Due by 6pm in course dropbox , Wednesday March 2, 2011
Important Notes
- Write your answers clearly and cleaning.
- Do not permute the order of the problems.
- Include a cover sheet containing the assignment number, course number, semester, instructor, but NOT your name.
- Drop in the course drop box here
- Next week, we will do a double blind peer review. Each student will be assigned one homework to grade. The name of the author of the homework will not be revealed to the grader, and the name of the grader will not be revealer to the author. However, your instructor/TA/grader will know who is writing/grading what thanks to the peer review system, which keeps track of the Purdue career logins of the authors/graders.
If you have questions
If you have questions or wish to discuss the homework with your peers, you may use the hw5 discussion page. All students are encouraged to help each other on this page. Your TA and instructor will read this page regularly and attempt to answer your questions as soon as possible.
Question 1
Compute the Fourier transform of the continuous-time signal $ x(t)=e^{-3 |t|} $. (Use the definition of the Fourier transform, not a table of pairs and properties.) Then check your answer using this table of Fourier transform pairs and properties. (Explain how you checked your answer.)
Question 2
Compute the Fourier transform of the signal
$ x(t)=\sin^2 ( \pi t + \frac{\pi}{12}) $
(Use the definition of the Fourier transform, not a table of pairs and properties.) Then check your answer using this table of Fourier transform pairs and properties. (Explain how you checked your answer.)
Question 3
Compute the energy of the signal x(t) whose Fourier transform is
$ {\mathcal X} (\omega) = \omega^4 \left( u(\omega+8)-u(\omega-5)\right) $
Do not simply write the answer: write the intermediate steps of your computation.
Question 4
Let x(t) be a continuous time signal with Fourier transform $ {\mathcal X} (\omega) $. Derive an expression for the Fourier transform of y(t)=x(-3t+2) in terms of $ {\mathcal X} (\omega) $. Do not simply write the answer: write the intermediate steps of your derivation.
Question 5
An LTI system has unit impulse response $ h(t)= e^{-3t} u(t) $.

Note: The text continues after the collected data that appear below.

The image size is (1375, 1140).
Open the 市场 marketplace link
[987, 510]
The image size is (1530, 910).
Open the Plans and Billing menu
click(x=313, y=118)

a) Compute the frequency response $ {\mathcal H} (\omega) $ of this system.
b) Compute the system's response to the input $ x(t)= e^{-2(t-2)} u(t-2) $.
Question 6
Consider the causal LTI system defined by the differential equation
$ \frac{d^2y(t)}{dt^2}=2 \frac{dy(t)}{dt}+x(t) $
a) What is the frequency response of this system.
b) What is the unit impulse response of this system.